JAKARTA – Badan Meteorologi, Klimatologi, dan Geofisika (BMKG) melalui Tropical Cyclone Warning Center (TCWC) Jakarta mengeluarkan peringatan dini atas kemunculan dua bibit siklon tropis, yaitu 91S dan 92P, yang terpantau pada Jumat, 23 Januari 2026.
Kedua sistem ini berpotensi memicu cuaca ekstrem secara tidak langsung di berbagai daerah Indonesia selama 24 jam ke depan. BMKG memprediksi dampak berupa hujan deras, angin kencang, serta peningkatan tinggi gelombang di sejumlah perairan.
Berdasarkan pemantauan pukul 07.00 WIB, Bibit Siklon Tropis 91S berada di Samudra Hindia, tepatnya di selatan Nusa Tenggara Barat (NTB). Sistem ini memiliki peluang tinggi untuk berkembang menjadi siklon tropis dalam 24 jam ke depan, dengan pergerakan perlahan ke arah tenggara.
Sementara itu, Bibit Siklon Tropis 92P terdeteksi di Teluk Carpentaria, selatan Papua Selatan. Bibit ini memiliki peluang rendah untuk berkembang menjadi siklon tropis dan bergerak perlahan ke arah selatan–barat daya. Dampak utamanya berupa potensi hujan sedang hingga lebat di wilayah Papua Selatan.
Dampak tidak langsung Bibit Siklon 91S yang paling signifikan meliputi:
- Hujan lebat hingga sangat lebat diprediksi melanda Nusa Tenggara Barat (NTB) dan Nusa Tenggara Timur (NTT).
- Hujan sedang hingga lebat berpotensi terjadi di Jawa Timur dan Bali.
- Angin kencang berpotensi melanda Jawa Tengah, Jawa Timur, Bali, NTB, serta NTT.
Untuk kondisi laut, keberadaan bibit siklon ini memicu peningkatan tinggi gelombang yang signifikan:
Kategori Rough Sea (gelombang 2,5–4,0 meter):
- Perairan selatan Jawa Barat hingga NTT
- Laut Sawu
- Samudra Hindia selatan Jawa Barat hingga NTT
Kategori Moderate Sea (gelombang 1,25–2,5 meter):
- Laut Bali
- Laut Flores
- Selat Bali
- Selat Lombok
- Laut Arafura bagian barat, tengah, dan timur
BMKG mengimbau masyarakat di wilayah terdampak untuk tetap waspada terhadap potensi bencana hidrometeorologi seperti banjir, tanah longsor, dan angin kencang.

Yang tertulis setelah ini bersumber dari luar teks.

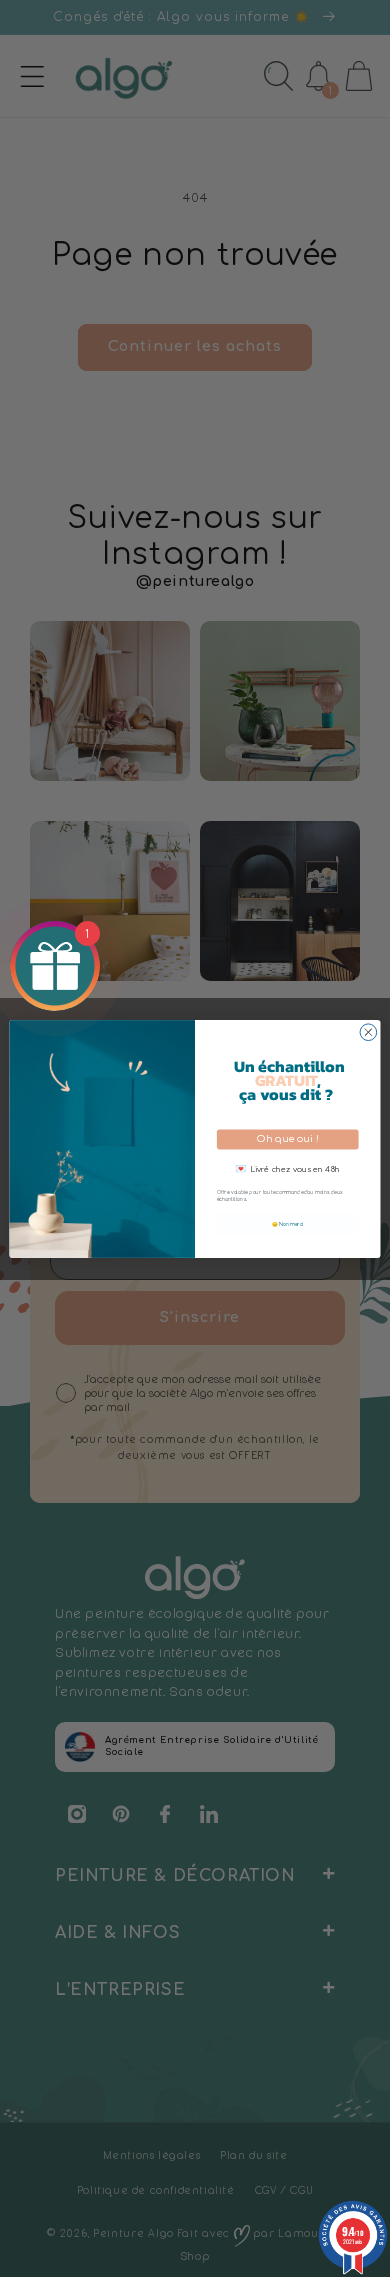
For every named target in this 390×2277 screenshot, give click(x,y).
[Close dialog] (368, 1031)
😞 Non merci (288, 1223)
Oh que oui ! (287, 1138)
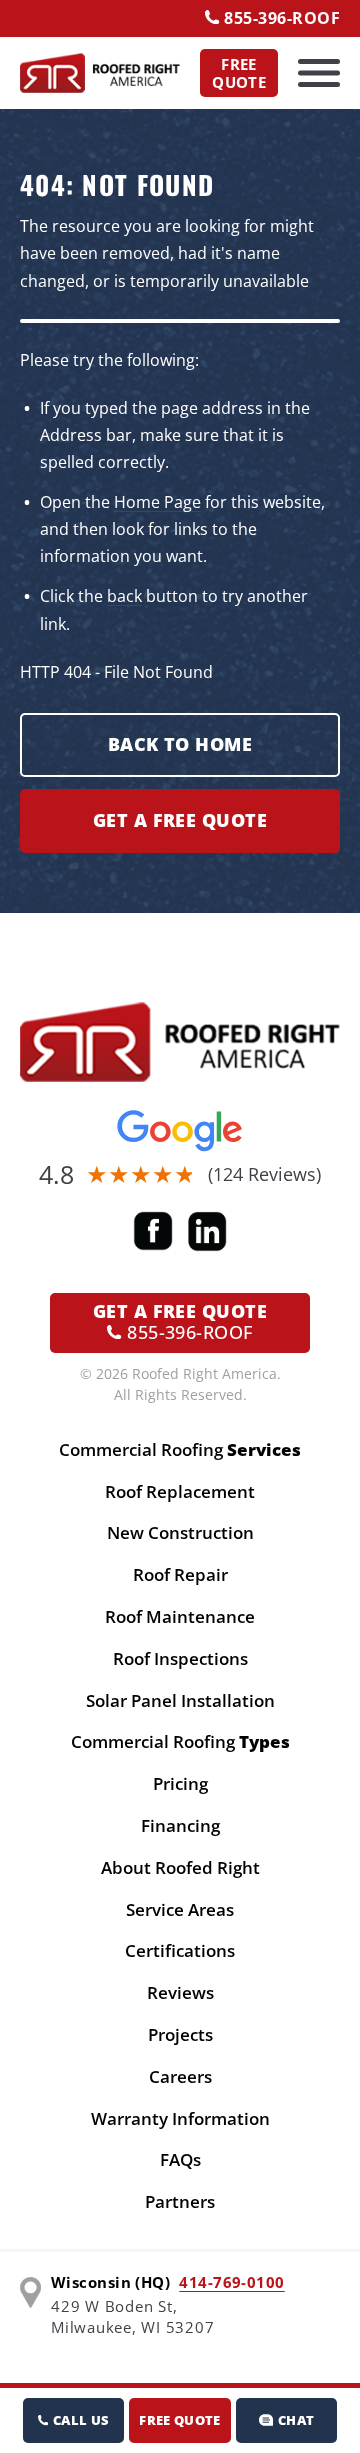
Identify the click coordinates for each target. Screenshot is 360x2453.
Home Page (157, 502)
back (124, 596)
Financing (180, 1825)
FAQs (180, 2159)
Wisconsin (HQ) (110, 2282)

Para nelayan serta operator transportasi laut diminta tidak memaksakan diri berlayar di area dengan gelombang tinggi guna menghindari risiko kecelakaan.
Masyarakat juga diimbau untuk terus memantau informasi resmi dari BMKG guna memperoleh pembaruan terkini mengenai perkembangan bibit siklon ini dan potensi cuaca ekstrem di wilayah masing-masing.